Que sait-on, quarante ans plus tard, de la vie ecclésiale des années 1980-1990 ? Les plus de 60 ans se souviennent. Les générations suivantes n’en savent quasiment rien, et n’ont pas conscience de ce par quoi l’Eglise est passée. J’en pris conscience lorsqu’en 2016 un moine carme de trente ans m’interrogea : « Racontez-moi ce qui se passait dans ces années, car je me pose bien des questions et je ne trouve aucune information ».

En effet, trouver des archives sur la vie paroissiale de cette époque est à peu près impossible. Il faut dire que conserver des chroniques de ce temps n’a rien de réjouissant : le contenu est déprimant, et sa valeur est nulle. Il n’est donc pas étonnant que ces traces soient désormais enfouies dans les fonds d’archives diocésaines et n’en ressortent pas. Mais cela a tout de même un inconvénient : les jeunes générations actuelles ne savent rien des complexes pérégrinations spirituelles et liturgiques vécues précédemment, et ressentent le terrain paroissial comme s’il était le fruit de leurs  actions récentes, alors que ce n’est vraiment pas le cas.

Pour parler de cette période, je m’appuie sur du vécu, celui d’un bordelais toujours resté attaché par le cœur à son diocèse.

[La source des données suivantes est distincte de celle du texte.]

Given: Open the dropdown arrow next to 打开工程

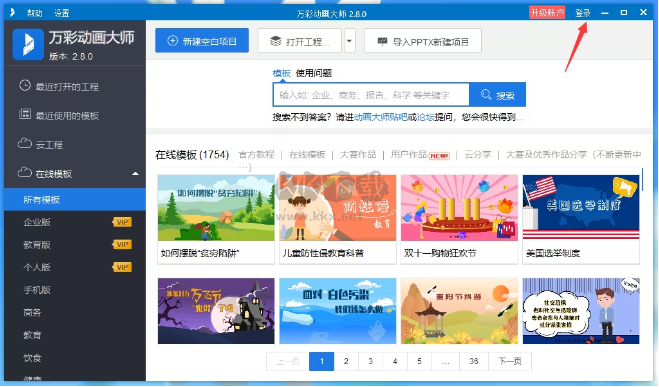Looking at the screenshot, I should click(x=349, y=41).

Ce qui s’est passé entre le Concile Vatican II et l’an 2000 à Bordeaux ne différait pas du reste de notre pays, les anecdotes d’ici peuvent trouver leurs parallèles partout ailleurs.

Des fumerolles anciennes…

On sait qu’avant le Concile Vatican II le travail de sape était bien entamé. Mais cela a commencé bien plus tôt qu’on ne le croit :  en 1906 ou 1907 l’évêque coadjuteur de Cambrai avait eu l’intention de proscrire l’enseignement du chant grégorien au petit séminaire de Malo-les-Bains (Abbé A. Vandewalle, maître de chapelle,  dans un courrier du 27/03/1964). Et encore, ce courant de pensée était lui-même le rejeton d’innovations  francophones remontant au Ier Empire…

Le mouvement des prêtres-ouvriers, bien intentionné au départ, ne tarda pas à déraper dans la laïcisation du sacerdoce. Dans les années 50, des prêtres avaient commencé à dire des messes dans des domiciles, portant juste une étole, sans aube, usant d’une table basse d’apéritif autour de laquelle tout le monde, prêtre compris, restait assis d’un bout à l’autre de la célébration.

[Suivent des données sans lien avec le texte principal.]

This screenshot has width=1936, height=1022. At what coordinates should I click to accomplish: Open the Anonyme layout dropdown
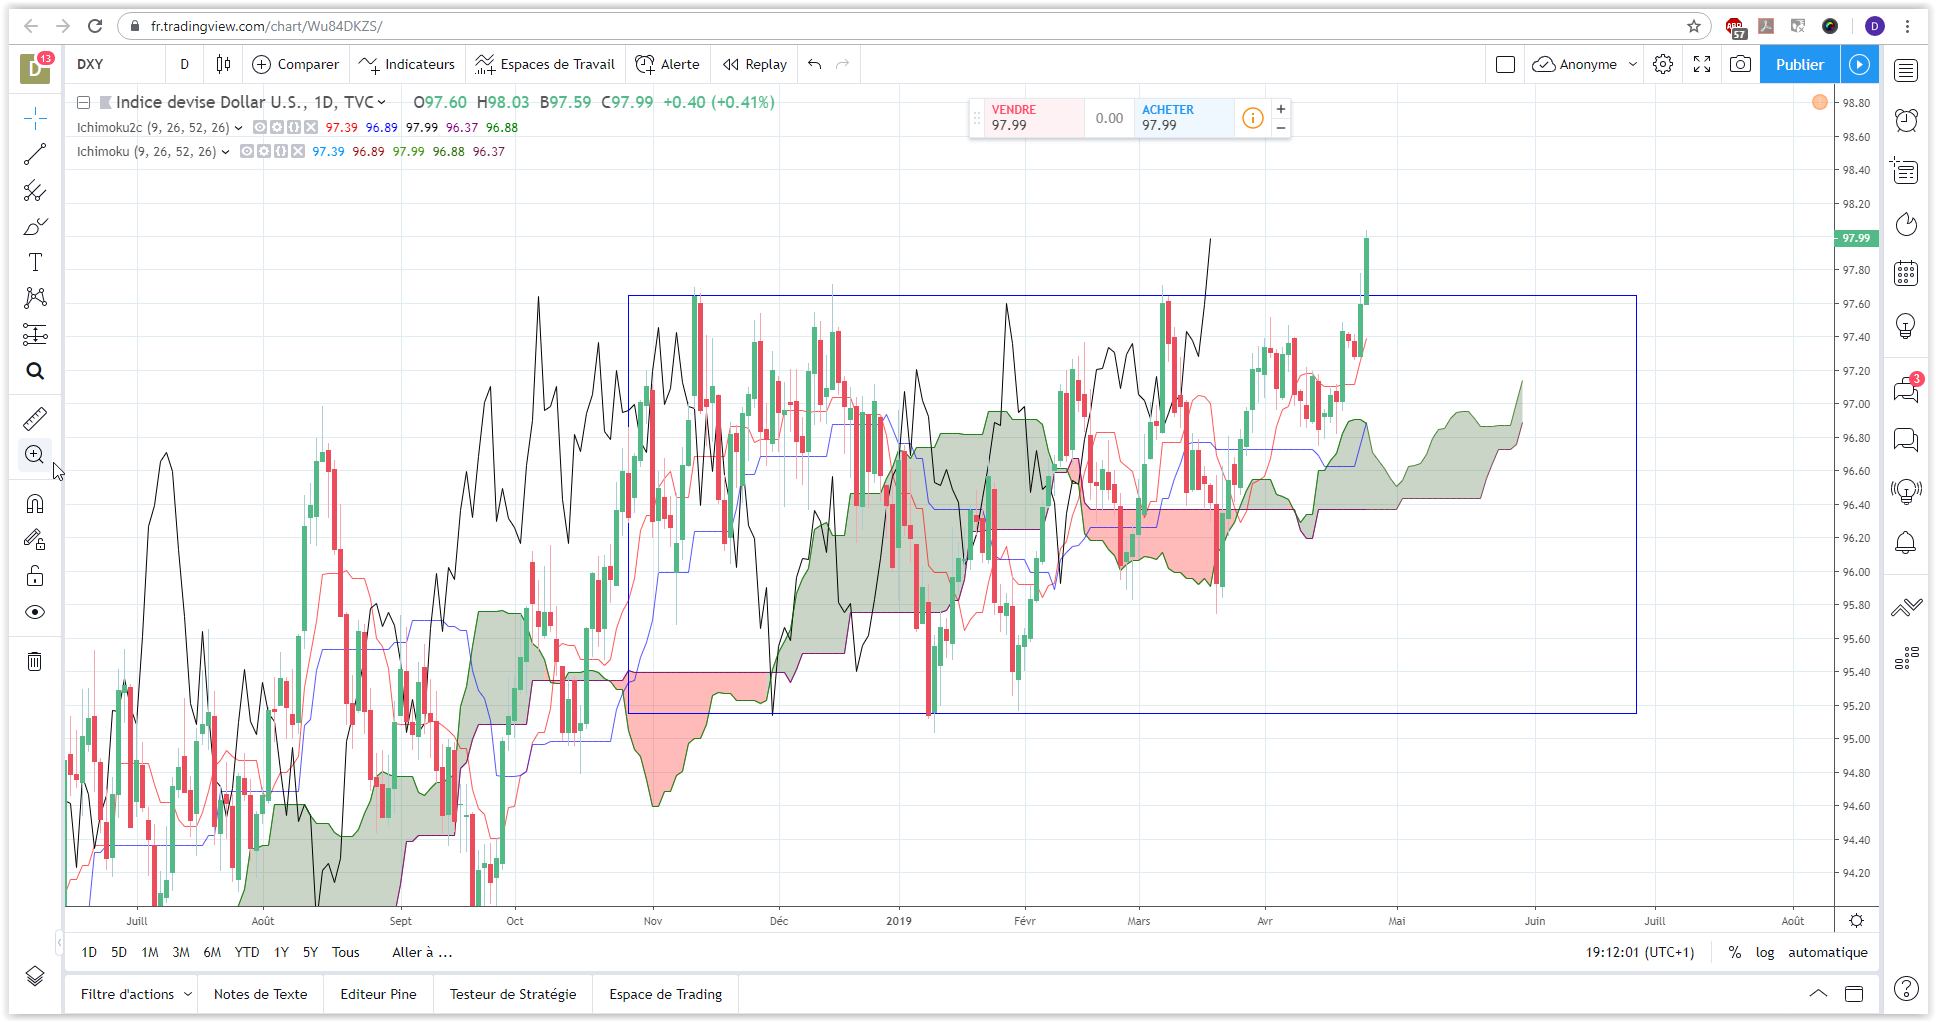1585,64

Lorsque Concile Vatican II affirma, entre autres, que le chant grégorien a la première place dans la liturgie, un nombre de prêtres non négligeable considéra que ce Concile était rétrograde.

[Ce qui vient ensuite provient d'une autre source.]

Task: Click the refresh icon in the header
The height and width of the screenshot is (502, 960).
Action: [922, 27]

On vit, à Paris, à Notre-Dame-des-Champs, le dimanche 6 mars 1966, une « messe expérimentale » , où il fallut crier « parce que le cri est une libération (…) et que le Christ libère l’homme ». On avait annoncé « une nouvelle cathédrale sonore (…) pour une recherche musicale fouillant jusqu’au tréfonds de l’humain pour y découvrir le sacré ». C’était Freud à la place de Jésus Christ, et s’appuyant sur Jérémie 1:6, « Ah, ah, ah, Seigneur, je ne sais point parler », on cria des sons inarticulé sur un fond de vibraphone, de darbouka (tambour turque) et de tapan yougoslave. A la sortie il y eut les paroissiens qui, dociles, crurent en cette folie. Mais une autre moitié décida d’entrer en résistance, et c’est précisément de cette contre-réaction que naquit le mouvement traditionaliste. Cette messe des fous, et d’autres, fut donc une victoire à la Pyrrhus pour une trentaine d’année.

Dans les années 1970 circula alors un mot d’ordre non écrit : « Il faut adopter à la messe un discours syndical car Jésus est un révolutionnaire ». Et c’est précisément ce que l’on vit, grâce à de nouveaux chants dont les textes étaient surtout des appels au renversement de la société, et dans lesquels on cherchait vainement l’expression de la prière.

Témoignage

J’assistai donc, dans ma ville, à une sombre révolution. Plus un prêtre ne portait d’habit clérical, beaucoup par militantisme, d’autres par crainte de confrères particulièrement résolus. Parfois même ils retiraient la petite croix qu’ils portaient au revers de leur veston ou de leur polo Lacoste, afin d’être « un homme comme les autres », et il faut dire que beaucoup atteignaient largement cet objectif… Tous disaient la messe revêtus d’une aube informe, d’un pseudo blanc-écru qui virait à la couleur d’un vilain mastic, et sans cordon (on appréciera le sens de ces choix !). Sur l’aube, il ne restait qu’une étole en tissu grossier, parfois réduite à une largeur de trois centimètres, à la décoration malingre en fil de laine, et on avait de la chance si les couleurs des temps liturgiques étaient respectées. Quand à porter une chasuble dans les années 80, c’était tout simplement impossible, sauf à se faire taxer d’intégrisme puis à être nommé l’été suivant curé d’une paroisse perdue dans la campagne… Je ne connus un prêtre âgé qui persista à porter la soutane en plein centre-ville ; ses fonctions officielles lui valurent d’être relativement épargné, mais c’était bien le seul.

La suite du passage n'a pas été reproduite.